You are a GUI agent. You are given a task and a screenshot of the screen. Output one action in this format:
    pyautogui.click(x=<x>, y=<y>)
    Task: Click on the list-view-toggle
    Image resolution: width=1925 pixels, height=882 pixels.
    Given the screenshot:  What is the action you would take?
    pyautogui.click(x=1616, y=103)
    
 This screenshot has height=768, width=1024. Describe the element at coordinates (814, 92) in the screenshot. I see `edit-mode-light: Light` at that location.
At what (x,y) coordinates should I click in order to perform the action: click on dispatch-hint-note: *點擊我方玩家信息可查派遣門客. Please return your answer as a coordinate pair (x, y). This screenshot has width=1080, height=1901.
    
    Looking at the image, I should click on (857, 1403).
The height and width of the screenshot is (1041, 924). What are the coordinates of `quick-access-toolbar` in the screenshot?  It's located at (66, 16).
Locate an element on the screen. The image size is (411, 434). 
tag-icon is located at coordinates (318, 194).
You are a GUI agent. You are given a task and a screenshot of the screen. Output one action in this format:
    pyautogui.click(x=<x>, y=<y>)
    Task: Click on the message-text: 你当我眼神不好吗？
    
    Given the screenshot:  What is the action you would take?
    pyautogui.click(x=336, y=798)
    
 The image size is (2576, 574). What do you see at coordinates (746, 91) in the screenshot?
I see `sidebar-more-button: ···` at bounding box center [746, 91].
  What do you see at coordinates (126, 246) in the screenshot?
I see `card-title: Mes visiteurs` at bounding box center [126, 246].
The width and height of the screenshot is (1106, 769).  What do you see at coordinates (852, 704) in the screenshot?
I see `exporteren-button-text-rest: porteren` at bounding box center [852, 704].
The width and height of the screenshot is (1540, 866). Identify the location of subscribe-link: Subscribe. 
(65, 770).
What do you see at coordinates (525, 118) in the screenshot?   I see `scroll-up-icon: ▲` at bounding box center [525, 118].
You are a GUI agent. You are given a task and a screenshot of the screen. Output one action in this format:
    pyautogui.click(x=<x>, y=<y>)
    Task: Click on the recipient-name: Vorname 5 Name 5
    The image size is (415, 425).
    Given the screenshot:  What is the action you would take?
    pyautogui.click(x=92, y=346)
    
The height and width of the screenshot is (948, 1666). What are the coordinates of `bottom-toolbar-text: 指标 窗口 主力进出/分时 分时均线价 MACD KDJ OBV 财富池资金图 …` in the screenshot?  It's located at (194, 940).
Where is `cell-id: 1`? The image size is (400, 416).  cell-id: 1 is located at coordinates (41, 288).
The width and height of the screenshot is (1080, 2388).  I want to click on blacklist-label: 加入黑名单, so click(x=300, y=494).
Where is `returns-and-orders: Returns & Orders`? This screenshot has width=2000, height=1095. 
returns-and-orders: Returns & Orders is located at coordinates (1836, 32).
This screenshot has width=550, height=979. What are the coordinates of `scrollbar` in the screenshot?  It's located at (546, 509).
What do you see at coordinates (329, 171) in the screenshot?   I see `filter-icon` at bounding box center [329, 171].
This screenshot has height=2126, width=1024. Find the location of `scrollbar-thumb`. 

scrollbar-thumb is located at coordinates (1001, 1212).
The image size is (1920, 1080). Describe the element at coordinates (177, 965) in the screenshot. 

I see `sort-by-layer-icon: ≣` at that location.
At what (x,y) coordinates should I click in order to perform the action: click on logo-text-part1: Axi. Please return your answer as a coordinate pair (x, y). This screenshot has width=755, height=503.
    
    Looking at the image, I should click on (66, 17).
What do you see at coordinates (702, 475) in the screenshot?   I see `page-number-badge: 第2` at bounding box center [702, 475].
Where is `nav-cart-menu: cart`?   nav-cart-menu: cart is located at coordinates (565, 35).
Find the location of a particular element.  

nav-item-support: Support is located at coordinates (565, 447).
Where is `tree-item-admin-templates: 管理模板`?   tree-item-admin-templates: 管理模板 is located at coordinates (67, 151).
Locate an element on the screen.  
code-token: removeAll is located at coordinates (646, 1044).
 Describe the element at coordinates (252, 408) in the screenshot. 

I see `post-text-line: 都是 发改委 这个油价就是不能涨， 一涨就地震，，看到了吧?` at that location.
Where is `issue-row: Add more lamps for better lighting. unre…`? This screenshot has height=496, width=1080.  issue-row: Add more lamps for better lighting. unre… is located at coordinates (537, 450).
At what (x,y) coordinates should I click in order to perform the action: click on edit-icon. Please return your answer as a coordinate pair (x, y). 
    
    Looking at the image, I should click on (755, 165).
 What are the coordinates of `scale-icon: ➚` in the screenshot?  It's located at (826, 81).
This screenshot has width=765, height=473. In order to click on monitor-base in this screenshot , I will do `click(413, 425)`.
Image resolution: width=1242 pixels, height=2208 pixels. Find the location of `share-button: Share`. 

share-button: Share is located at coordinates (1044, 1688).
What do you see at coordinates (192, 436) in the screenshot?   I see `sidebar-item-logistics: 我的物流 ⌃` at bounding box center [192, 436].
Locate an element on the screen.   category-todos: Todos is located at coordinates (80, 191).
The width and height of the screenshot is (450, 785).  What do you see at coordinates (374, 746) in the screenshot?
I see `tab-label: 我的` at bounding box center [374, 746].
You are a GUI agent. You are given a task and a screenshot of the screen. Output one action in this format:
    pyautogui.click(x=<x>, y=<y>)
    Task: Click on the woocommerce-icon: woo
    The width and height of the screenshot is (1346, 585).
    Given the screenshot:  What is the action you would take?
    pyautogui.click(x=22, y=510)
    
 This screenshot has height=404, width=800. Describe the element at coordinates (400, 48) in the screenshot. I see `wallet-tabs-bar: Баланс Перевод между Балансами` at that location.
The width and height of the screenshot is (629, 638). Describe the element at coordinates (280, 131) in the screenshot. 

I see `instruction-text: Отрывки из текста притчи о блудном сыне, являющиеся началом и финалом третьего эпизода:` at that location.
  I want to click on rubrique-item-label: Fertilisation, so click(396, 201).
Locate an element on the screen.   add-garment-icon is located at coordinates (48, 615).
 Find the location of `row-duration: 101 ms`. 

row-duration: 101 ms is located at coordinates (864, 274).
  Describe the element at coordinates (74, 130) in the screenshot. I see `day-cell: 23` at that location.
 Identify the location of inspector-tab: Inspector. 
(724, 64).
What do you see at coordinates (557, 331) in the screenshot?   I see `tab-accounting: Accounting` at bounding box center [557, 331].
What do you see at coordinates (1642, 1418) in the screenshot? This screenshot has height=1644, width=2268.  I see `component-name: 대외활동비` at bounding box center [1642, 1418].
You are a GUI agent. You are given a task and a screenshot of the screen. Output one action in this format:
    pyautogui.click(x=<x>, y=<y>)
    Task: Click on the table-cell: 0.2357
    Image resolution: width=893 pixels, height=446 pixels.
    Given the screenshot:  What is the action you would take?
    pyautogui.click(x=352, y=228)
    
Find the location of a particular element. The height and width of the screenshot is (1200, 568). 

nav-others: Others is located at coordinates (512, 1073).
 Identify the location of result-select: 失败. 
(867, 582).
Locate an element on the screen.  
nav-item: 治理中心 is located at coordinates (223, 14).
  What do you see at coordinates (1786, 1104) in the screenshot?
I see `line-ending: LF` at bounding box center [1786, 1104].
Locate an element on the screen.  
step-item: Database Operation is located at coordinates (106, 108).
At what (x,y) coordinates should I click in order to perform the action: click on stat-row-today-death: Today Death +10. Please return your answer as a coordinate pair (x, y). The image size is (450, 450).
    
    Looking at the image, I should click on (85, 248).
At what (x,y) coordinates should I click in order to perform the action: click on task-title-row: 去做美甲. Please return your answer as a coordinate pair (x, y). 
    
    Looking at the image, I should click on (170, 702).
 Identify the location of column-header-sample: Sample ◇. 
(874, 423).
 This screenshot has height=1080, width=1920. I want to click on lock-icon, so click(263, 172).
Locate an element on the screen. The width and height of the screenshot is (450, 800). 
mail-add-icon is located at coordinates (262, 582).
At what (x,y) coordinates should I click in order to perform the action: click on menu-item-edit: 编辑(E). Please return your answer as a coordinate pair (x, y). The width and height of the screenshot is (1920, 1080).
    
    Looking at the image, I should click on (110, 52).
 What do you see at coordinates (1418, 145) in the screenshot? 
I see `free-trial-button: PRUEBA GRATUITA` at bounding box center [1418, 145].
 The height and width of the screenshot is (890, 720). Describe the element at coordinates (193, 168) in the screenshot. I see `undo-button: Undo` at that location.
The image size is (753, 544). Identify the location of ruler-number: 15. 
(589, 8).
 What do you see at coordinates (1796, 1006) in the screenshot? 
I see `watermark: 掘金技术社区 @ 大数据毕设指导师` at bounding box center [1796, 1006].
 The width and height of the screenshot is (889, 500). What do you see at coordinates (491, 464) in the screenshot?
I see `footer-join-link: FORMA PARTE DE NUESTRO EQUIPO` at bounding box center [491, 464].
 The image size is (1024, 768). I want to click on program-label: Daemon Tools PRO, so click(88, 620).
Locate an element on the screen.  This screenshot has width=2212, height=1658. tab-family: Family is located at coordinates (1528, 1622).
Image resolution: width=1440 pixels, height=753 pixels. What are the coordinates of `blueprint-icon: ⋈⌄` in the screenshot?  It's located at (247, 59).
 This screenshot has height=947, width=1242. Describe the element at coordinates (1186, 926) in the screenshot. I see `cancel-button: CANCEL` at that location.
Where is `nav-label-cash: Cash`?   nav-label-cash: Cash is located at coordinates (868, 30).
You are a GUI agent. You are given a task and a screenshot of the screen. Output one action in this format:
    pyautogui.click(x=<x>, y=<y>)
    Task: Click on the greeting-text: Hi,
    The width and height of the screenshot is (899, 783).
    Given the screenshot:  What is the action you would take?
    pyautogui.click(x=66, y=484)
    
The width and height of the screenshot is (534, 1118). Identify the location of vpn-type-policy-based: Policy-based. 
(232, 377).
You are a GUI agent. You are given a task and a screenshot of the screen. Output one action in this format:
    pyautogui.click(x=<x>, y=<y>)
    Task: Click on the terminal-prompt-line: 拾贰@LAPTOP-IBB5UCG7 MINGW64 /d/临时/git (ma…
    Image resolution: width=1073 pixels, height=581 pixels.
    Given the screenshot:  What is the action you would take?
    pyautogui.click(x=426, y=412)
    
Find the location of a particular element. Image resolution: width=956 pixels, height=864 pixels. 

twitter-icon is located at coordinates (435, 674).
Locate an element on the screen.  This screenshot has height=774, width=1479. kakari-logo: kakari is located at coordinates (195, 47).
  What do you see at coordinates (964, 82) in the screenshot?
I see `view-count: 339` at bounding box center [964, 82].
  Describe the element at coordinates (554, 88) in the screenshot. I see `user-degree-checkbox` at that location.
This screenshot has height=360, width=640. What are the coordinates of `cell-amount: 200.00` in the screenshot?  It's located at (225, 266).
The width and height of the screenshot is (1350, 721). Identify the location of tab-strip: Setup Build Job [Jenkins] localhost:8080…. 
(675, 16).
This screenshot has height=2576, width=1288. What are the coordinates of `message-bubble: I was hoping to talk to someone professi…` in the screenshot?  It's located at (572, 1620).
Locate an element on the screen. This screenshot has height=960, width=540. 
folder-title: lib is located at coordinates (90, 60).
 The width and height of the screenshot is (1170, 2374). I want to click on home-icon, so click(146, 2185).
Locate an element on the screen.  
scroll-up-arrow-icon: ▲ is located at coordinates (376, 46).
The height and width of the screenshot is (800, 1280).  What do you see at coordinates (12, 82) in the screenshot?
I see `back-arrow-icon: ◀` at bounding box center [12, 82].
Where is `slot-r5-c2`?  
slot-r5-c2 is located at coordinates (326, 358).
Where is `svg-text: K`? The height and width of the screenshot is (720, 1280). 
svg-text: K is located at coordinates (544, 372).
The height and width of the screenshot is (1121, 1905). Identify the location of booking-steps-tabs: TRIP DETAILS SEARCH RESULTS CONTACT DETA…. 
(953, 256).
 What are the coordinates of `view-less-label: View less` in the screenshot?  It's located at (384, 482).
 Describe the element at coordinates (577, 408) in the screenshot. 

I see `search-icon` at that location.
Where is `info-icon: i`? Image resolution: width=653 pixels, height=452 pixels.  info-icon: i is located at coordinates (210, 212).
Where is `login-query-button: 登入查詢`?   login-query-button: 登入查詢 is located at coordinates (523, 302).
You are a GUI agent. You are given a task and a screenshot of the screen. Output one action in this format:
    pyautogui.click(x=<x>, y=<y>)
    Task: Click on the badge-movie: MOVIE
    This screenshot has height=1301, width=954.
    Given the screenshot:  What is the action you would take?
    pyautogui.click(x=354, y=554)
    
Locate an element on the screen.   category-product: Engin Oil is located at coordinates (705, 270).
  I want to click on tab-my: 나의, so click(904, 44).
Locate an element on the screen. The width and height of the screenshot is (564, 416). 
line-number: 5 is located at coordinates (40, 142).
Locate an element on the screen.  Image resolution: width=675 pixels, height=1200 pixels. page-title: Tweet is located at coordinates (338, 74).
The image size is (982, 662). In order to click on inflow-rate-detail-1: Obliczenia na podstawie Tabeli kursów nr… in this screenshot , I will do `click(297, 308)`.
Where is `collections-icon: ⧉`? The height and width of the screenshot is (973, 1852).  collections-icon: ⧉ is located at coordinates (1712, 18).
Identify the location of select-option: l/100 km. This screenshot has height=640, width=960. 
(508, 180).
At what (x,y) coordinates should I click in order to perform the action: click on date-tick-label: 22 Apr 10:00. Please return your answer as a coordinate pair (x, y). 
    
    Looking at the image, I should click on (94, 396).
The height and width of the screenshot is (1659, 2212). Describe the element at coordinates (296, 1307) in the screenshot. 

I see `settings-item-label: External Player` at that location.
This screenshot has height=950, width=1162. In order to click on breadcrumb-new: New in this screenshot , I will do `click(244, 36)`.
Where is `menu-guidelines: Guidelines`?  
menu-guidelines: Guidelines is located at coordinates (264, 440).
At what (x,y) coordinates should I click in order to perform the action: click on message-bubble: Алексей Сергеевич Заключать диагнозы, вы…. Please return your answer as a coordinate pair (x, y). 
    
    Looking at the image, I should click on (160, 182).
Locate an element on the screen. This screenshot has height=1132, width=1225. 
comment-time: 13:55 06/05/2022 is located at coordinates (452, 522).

◆ Exercise goal:
Could you give the lines again, starting with the line with "The width and height of the screenshot is (1080, 2388)." and going on through the line with "This screenshot has width=550, height=979.", with "screenshot" changed to "screen capture" and everything else left unchanged?

◆ Solved exercise:
The width and height of the screen capture is (1080, 2388).  I want to click on blacklist-label: 加入黑名单, so click(x=300, y=494).
Where is `returns-and-orders: Returns & Orders`? This screen capture has width=2000, height=1095. 
returns-and-orders: Returns & Orders is located at coordinates (1836, 32).
This screen capture has width=550, height=979. What are the coordinates of `scrollbar` in the screen capture?  It's located at (546, 509).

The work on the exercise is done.